EXERCISE TASK:
Return the records below word for word, leaving nothing out and adding nothing.

(Item position entries)
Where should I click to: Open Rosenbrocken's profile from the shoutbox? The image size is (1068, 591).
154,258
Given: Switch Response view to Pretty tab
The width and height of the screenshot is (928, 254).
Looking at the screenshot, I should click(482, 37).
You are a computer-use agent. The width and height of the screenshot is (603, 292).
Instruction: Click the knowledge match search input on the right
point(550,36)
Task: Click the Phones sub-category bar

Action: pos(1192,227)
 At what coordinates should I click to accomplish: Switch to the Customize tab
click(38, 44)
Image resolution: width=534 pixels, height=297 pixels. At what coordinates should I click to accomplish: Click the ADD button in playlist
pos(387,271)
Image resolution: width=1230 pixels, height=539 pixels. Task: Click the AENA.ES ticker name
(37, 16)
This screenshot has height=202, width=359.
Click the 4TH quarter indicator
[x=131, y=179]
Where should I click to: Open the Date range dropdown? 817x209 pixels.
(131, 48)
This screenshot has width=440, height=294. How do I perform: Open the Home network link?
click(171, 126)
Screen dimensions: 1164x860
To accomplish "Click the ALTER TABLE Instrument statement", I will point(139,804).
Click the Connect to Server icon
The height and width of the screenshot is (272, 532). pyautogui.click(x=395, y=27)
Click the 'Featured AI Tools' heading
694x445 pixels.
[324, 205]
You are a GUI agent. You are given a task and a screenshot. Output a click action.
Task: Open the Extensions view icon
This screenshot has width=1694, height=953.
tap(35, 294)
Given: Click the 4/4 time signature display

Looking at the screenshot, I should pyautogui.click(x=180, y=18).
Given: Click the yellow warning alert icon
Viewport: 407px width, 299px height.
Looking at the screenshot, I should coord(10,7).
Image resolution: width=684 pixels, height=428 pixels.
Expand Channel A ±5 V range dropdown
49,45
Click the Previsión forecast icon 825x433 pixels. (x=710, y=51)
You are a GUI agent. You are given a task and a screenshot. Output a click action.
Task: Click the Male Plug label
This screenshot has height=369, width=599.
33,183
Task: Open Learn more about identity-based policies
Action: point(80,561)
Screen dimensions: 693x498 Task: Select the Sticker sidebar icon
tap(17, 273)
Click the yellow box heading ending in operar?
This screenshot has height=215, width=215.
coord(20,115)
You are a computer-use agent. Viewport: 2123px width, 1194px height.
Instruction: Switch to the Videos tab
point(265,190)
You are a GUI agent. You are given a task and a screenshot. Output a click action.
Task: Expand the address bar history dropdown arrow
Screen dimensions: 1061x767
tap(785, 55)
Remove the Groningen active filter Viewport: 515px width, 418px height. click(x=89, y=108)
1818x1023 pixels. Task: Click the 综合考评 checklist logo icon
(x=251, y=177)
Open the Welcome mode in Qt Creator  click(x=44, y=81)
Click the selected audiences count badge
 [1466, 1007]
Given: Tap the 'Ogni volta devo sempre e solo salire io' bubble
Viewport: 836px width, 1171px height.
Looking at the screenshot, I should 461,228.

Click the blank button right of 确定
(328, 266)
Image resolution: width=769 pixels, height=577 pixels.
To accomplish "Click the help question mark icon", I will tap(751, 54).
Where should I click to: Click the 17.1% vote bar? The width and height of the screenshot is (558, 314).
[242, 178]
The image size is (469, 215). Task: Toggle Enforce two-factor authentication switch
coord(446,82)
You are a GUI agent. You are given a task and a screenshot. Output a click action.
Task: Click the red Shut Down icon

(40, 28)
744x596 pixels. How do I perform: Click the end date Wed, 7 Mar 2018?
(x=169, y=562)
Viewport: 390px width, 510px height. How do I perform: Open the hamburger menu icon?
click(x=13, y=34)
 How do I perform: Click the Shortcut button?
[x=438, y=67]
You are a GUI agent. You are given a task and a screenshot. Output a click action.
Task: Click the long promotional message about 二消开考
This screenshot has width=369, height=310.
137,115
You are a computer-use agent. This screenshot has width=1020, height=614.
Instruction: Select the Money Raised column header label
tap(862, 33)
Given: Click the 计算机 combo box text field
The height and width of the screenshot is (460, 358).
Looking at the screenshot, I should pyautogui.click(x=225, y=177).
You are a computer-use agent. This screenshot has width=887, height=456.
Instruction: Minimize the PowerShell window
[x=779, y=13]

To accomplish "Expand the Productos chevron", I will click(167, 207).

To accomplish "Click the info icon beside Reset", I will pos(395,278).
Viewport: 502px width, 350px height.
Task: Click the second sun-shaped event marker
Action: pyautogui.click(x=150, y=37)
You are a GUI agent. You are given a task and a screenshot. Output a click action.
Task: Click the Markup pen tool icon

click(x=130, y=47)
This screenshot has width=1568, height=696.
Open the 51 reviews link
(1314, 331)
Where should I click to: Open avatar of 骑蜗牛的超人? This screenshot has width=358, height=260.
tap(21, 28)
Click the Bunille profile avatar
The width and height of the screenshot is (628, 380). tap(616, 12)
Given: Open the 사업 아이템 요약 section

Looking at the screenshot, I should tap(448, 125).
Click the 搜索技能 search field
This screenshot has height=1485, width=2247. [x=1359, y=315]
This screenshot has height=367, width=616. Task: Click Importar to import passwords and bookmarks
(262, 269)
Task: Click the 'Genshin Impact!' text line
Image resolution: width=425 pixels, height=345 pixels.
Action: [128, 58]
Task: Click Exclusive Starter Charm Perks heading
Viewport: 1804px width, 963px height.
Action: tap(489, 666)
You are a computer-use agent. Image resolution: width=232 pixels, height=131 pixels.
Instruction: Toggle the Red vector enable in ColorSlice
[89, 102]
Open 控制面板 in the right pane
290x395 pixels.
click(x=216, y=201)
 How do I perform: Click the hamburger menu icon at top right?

RESULT:
Where should I click to: Open Rosenbrocken's profile from the shoutbox? The image size is (1068, 591).
154,258
Given: Switch Response view to Pretty tab
The width and height of the screenshot is (928, 254).
Looking at the screenshot, I should click(482, 37).
You are a computer-use agent. The width and height of the screenshot is (603, 292).
Instruction: Click the knowledge match search input on the right
point(550,36)
Task: Click the Phones sub-category bar

Action: pos(1192,227)
 At what coordinates should I click to accomplish: Switch to the Customize tab
click(38, 44)
Image resolution: width=534 pixels, height=297 pixels. At what coordinates should I click to accomplish: Click the ADD button in playlist
pos(387,271)
Image resolution: width=1230 pixels, height=539 pixels. Task: Click the AENA.ES ticker name
(37, 16)
This screenshot has height=202, width=359.
Click the 4TH quarter indicator
[x=131, y=179]
Where should I click to: Open the Date range dropdown? 817x209 pixels.
(131, 48)
This screenshot has width=440, height=294. How do I perform: Open the Home network link?
click(171, 126)
Screen dimensions: 1164x860
To accomplish "Click the ALTER TABLE Instrument statement", I will point(139,804).
Click the Connect to Server icon
The height and width of the screenshot is (272, 532). pyautogui.click(x=395, y=27)
Click the 'Featured AI Tools' heading
694x445 pixels.
[324, 205]
You are a GUI agent. You are given a task and a screenshot. Output a click action.
Task: Open the Extensions view icon
This screenshot has width=1694, height=953.
tap(35, 294)
Given: Click the 4/4 time signature display

Looking at the screenshot, I should pyautogui.click(x=180, y=18).
Given: Click the yellow warning alert icon
Viewport: 407px width, 299px height.
Looking at the screenshot, I should coord(10,7).
Image resolution: width=684 pixels, height=428 pixels.
Expand Channel A ±5 V range dropdown
49,45
Click the Previsión forecast icon 825x433 pixels. (x=710, y=51)
You are a GUI agent. You are given a task and a screenshot. Output a click action.
Task: Click the Male Plug label
This screenshot has height=369, width=599.
33,183
Task: Open Learn more about identity-based policies
Action: point(80,561)
Screen dimensions: 693x498 Task: Select the Sticker sidebar icon
tap(17, 273)
Click the yellow box heading ending in operar?
This screenshot has height=215, width=215.
coord(20,115)
You are a computer-use agent. Viewport: 2123px width, 1194px height.
Instruction: Switch to the Videos tab
point(265,190)
You are a GUI agent. You are given a task and a screenshot. Output a click action.
Task: Expand the address bar history dropdown arrow
Screen dimensions: 1061x767
tap(785, 55)
Remove the Groningen active filter Viewport: 515px width, 418px height. click(x=89, y=108)
1818x1023 pixels. Task: Click the 综合考评 checklist logo icon
(x=251, y=177)
Open the Welcome mode in Qt Creator  click(x=44, y=81)
Click the selected audiences count badge
 [1466, 1007]
Given: Tap the 'Ogni volta devo sempre e solo salire io' bubble
Viewport: 836px width, 1171px height.
Looking at the screenshot, I should 461,228.

Click the blank button right of 确定
(328, 266)
Image resolution: width=769 pixels, height=577 pixels.
To accomplish "Click the help question mark icon", I will tap(751, 54).
Where should I click to: Click the 17.1% vote bar? The width and height of the screenshot is (558, 314).
[242, 178]
The image size is (469, 215). Task: Toggle Enforce two-factor authentication switch
coord(446,82)
You are a GUI agent. You are given a task and a screenshot. Output a click action.
Task: Click the red Shut Down icon

(40, 28)
744x596 pixels. How do I perform: Click the end date Wed, 7 Mar 2018?
(x=169, y=562)
Viewport: 390px width, 510px height. How do I perform: Open the hamburger menu icon?
click(x=13, y=34)
 How do I perform: Click the Shortcut button?
[x=438, y=67]
You are a GUI agent. You are given a task and a screenshot. Output a click action.
Task: Click the long promotional message about 二消开考
This screenshot has width=369, height=310.
137,115
You are a computer-use agent. This screenshot has width=1020, height=614.
Instruction: Select the Money Raised column header label
tap(862, 33)
Given: Click the 计算机 combo box text field
The height and width of the screenshot is (460, 358).
Looking at the screenshot, I should pyautogui.click(x=225, y=177).
You are a computer-use agent. This screenshot has width=887, height=456.
Instruction: Minimize the PowerShell window
[x=779, y=13]

To accomplish "Expand the Productos chevron", I will click(167, 207).

To accomplish "Click the info icon beside Reset", I will pos(395,278).
Viewport: 502px width, 350px height.
Task: Click the second sun-shaped event marker
Action: pyautogui.click(x=150, y=37)
You are a GUI agent. You are given a task and a screenshot. Output a click action.
Task: Click the Markup pen tool icon

click(x=130, y=47)
This screenshot has width=1568, height=696.
Open the 51 reviews link
(1314, 331)
Where should I click to: Open avatar of 骑蜗牛的超人? This screenshot has width=358, height=260.
tap(21, 28)
Click the Bunille profile avatar
The width and height of the screenshot is (628, 380). tap(616, 12)
Given: Open the 사업 아이템 요약 section

Looking at the screenshot, I should tap(448, 125).
Click the 搜索技能 search field
This screenshot has height=1485, width=2247. [x=1359, y=315]
This screenshot has height=367, width=616. Task: Click Importar to import passwords and bookmarks
(262, 269)
Task: Click the 'Genshin Impact!' text line
Image resolution: width=425 pixels, height=345 pixels.
Action: [128, 58]
Task: Click Exclusive Starter Charm Perks heading
Viewport: 1804px width, 963px height.
Action: tap(489, 666)
You are a computer-use agent. Image resolution: width=232 pixels, height=131 pixels.
Instruction: Toggle the Red vector enable in ColorSlice
[89, 102]
Open 控制面板 in the right pane
290x395 pixels.
click(x=216, y=201)
 How do I perform: Click the hamburger menu icon at top right?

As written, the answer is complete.